Bir gün Çağla’nın büyükbabası ölmüş ve babası evden apar topar çıkmış, babasının evine gitmiş. Çağla buna çok üzülmüş ama zaten dedesini de çok nadir görürmüş. Dedesi ölünce babaannesi onlarda kalmak zorunda kalmış, çünkü babası dedesini memlekete gömmeye gitmiş ve babaannesini bırakacak bir kimsesi yokmuş. İki gün babaannesi onlarda kalmış, ama yaşlı ve hasta bir kadın olduğundan ara sıra altına kaçırıyormuş. Çağla’nın annesi buna çok kızıyor, babaannesini arada tersliyormuş. Bu arada annesi yemek yaparken elini yakmış ve Çağla bunun suçunun babaannesi olduğunu düşünmüş ve hatıra defterine “Allah belasını versin” diye yazmış. Daha sonra babası gelince babaannesini, annesi birtakım sorunlardan dolayı istemediği için başka bir yere götürmüş. Böylece herkes mutlu olmuş, en çok da Çağla... Öyle ya, annesini üzen kadın evden gitmiş ve o günden sonra babasına asla babaannesini sormamış, oysa babası onun sormasını bekliyormuş.

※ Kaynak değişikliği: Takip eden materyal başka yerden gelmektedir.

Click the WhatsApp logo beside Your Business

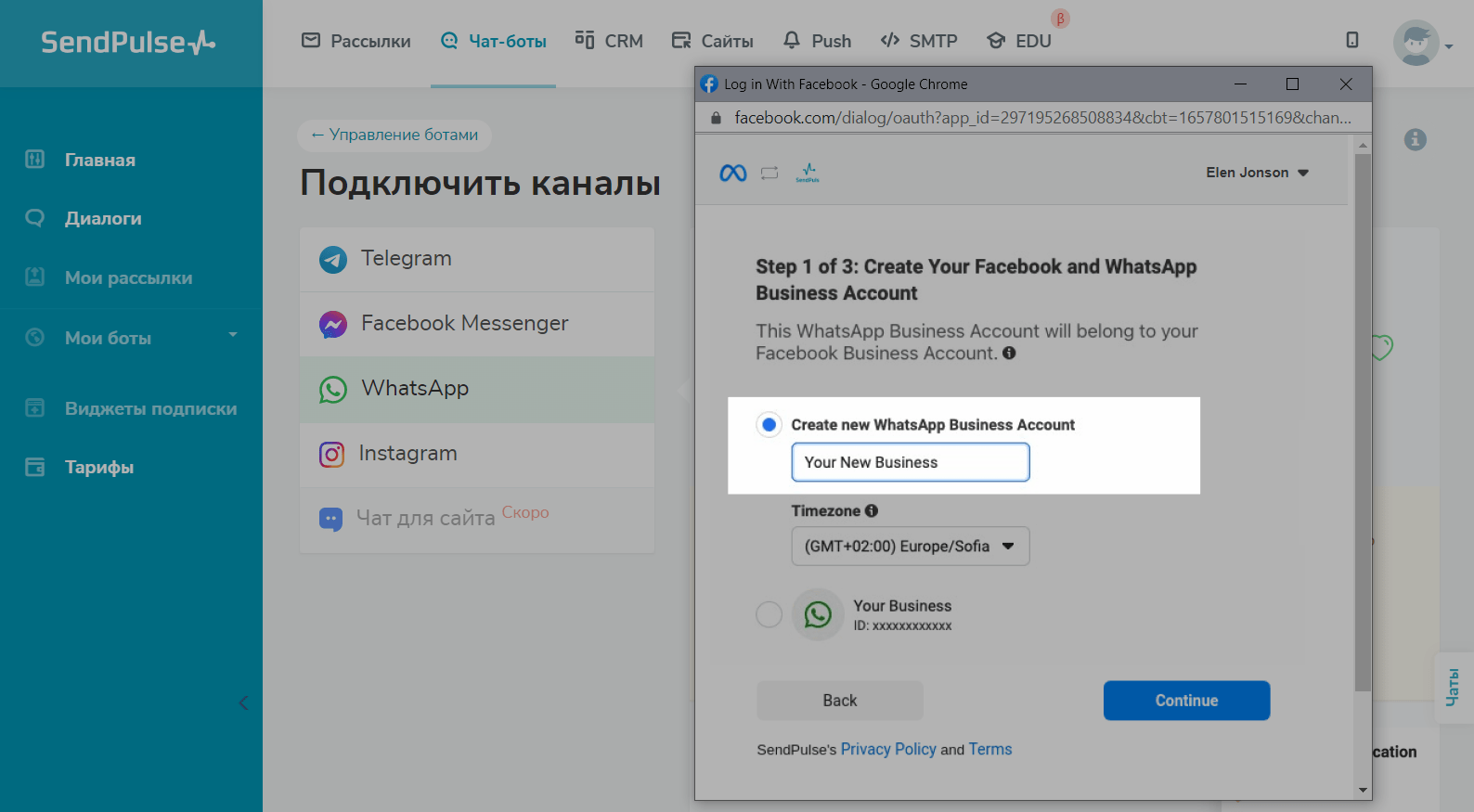point(817,614)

DİĞERLERİ GİBİ BUNU DA ASLA UNUTMAMIŞ…
Aradan belli müddet geçince, Çağla yine annesi ve babasıyla arabayla yola çıkmışlar ve babası onlara yemek yedirmiş ve nikâh salonuna bırakmış ve sonra da huzur evine yatırdığı babaannesini ziyarete gitmiş. Oysa annesi onun da nikâha kalmasını ya da gittikten sonra geri dönüp onları almasını istiyormuş. Bu yüzden Çağla defterine o günü yazmış ve sonuna “Babamın adını bir daha ağzıma almak istemiyorum” demiş. Gün olmuş hiçbir şey gizli kalmadığı gibi bu da kalmamış ve babası hem kendisi, hem de annesi hakkında yazılanları okumuş ve çok üzülmüş.


Gün gelmiş Çağla’yı affetmiş ama bu yazılanları diğerleri gibi asla unutmamış.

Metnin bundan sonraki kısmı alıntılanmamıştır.